La prise de Goma par le M23 remet en avant une guerre au Kivu qui dure depuis plusieurs années, dans une relative indifférence, en dépit des massacres et des nombreux civils touchés.

01/02/2025 - 08:30 Lecture 5 mn.

C’est une pelote de laine dont il faut démêler les fils embrouillés, un empilement de strates où les haines ethniques se mêlent aux rancœurs historiques. Pour un résultat visible et effroyable : les affrontements au Kivu, qui durent depuis le début des années 2000, ont causé des dizaines de milliers de morts et de blessés et près de 2 millions de personnes auraient été déplacées, selon différents rapports de l’ONU. L’encerclement de Goma, la principale ville du nord Kivu, et sa probable prise, ont remis la lumière sur ces drames.

 

Le Congo et ses fragilités

 

Plusieurs causes se rejoignent pour aboutir à ces affrontements.

D’abord, la fragilité intrinsèque du Congo, immense pays d’Afrique centrale qui s’étale des rives du fleuve Congo aux Grands Lacs, de l’océan Atlantique à l’espace d’influence du monde de l’océan Indien. Miné par la corruption et la faiblesse de l’État, ravagé par la pauvreté et les rivalités ethniques, le Congo peine à s’imposer sur son propre territoire. Un manque de contrôle qui favorise les rébellions et les sécessions des zones périphériques, dont le Kivu est un exemple. Goma étant située à plus de 2 500 km de Kinshasa, la ville est plus proche du Rwanda et de l’Ouganda que de sa capitale d’État.

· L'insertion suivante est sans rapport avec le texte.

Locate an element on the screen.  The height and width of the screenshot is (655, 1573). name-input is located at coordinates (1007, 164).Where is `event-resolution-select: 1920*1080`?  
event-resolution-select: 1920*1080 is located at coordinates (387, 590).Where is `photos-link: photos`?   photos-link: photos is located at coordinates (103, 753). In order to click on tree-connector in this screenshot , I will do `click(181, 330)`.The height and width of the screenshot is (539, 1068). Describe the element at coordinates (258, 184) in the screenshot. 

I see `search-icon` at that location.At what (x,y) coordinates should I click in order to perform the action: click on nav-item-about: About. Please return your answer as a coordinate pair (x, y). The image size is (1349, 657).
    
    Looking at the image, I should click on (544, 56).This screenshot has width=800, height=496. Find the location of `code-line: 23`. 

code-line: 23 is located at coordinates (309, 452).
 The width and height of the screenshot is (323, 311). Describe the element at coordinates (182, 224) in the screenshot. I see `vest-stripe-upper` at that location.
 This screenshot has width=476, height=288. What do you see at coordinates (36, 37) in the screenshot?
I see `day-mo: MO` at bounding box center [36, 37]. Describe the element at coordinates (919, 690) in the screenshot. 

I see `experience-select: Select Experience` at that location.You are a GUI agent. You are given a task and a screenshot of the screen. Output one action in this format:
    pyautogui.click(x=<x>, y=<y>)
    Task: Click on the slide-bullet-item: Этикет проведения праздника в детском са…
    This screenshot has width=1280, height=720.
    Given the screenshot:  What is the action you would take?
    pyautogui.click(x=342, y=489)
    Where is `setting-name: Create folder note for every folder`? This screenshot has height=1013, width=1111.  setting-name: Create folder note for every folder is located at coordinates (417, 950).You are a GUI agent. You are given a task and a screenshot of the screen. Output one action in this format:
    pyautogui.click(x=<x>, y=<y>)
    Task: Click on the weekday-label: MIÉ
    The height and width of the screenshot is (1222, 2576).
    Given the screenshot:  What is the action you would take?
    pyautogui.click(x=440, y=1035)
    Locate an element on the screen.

Ensuite, les rivalités entre le Congo et le Rwanda, et notamment l’ethnie tutsie, à laquelle appartient Paul Kagamé. Celui-ci accuse le Congo de soutenir et de favoriser des milices hutues qui cherchent à le déstabiliser. Lors du génocide au Rwanda, plusieurs commanditaires et assassins ont traversé la frontière pour se réfugier au Kivu, entraînant une intervention de l’armée rwandaise pour les poursuivre. De quoi élargir à l’échelle régionale un conflit qui était d’abord national. En retour, le Rwanda soutient le M23, principal mouvement qui lutte au Kivu et qui participe de la déstabilisation. De quoi tendre encore davantage les relations entre Kinshasa et Kigali. Entre les deux pays, le passif historique est lourd. En 1997, Mobutu avait été renversé par Laurent-Désiré Kabila, avec le soutien du Rwanda. Assassiné en 2001, il fut remplacé par son fils, Joseph (2001-2019), dont les rumeurs sur les origines de sa filiation n’ont jamais cessé, ses adversaires expliquant qu’il était Rwandais, afin de le fragiliser.

Troisièmement, le Kivu attise les convoitises pour ses mines : or, argent, coltan, des matières essentielles à l’industrie contemporaine, notamment pour les produits technologiques. Les mines artisanales se succèdent et beaucoup considèrent que le Rwanda veut opérer un contrôle du Kivu afin de s’assurer la mainmise sur les mines.

 

Drames humains en cascades

 

Dans ces imbrications de haines, de rancœurs et de convoitises, les drames humains s’enchaînent. Les milices armées, utilisées et manipulées par le Rwanda et le Congo, se livrent davantage à des pillages et des guerres de rapine qu’à de grands projets géostratégiques de contrôle des espaces. Le M23, qui vit de la guerre, et en miroir les Wazalendo, soutenus par le Congo, qui pratiquent pillages, viols et terreurs sur des populations civiles désemparées. Dans ces territoires ravagés par les conflits se succèdent les enlèvements, les demandes de rançons, les impôts et taxes militaires qui permettent de financer les groupes. Les jeunes de moins de 18 ans sont souvent employés comme soldat, obérant tout avenir et toute construction sociale future possibles.

Dans de nombreuses villes du Congo, dont la capitale, des gangs, baptisés les Kuluna, "grand banditisme urbain " en langue locale, sèment la terreur le soir venu. Le gouvernement y a répondu par la force, en multipliant les arrestations et les détentions. Il y va de la survie du pouvoir actuel. Félix Tshisekedi s’est fait élire sur la promesse de ramener l’ordre au Kivu. L’orgueil national blessé par le voisin rwandais, ajouté aux violences urbaines et aux problèmes sociaux, pourrait conduire à un renversement du pouvoir, comme Mobutu en 1997. Un scénario que le Congo veut éviter, et la communauté internationale avec lui, pour ne pas ajouter du trouble à des guerres sans fin.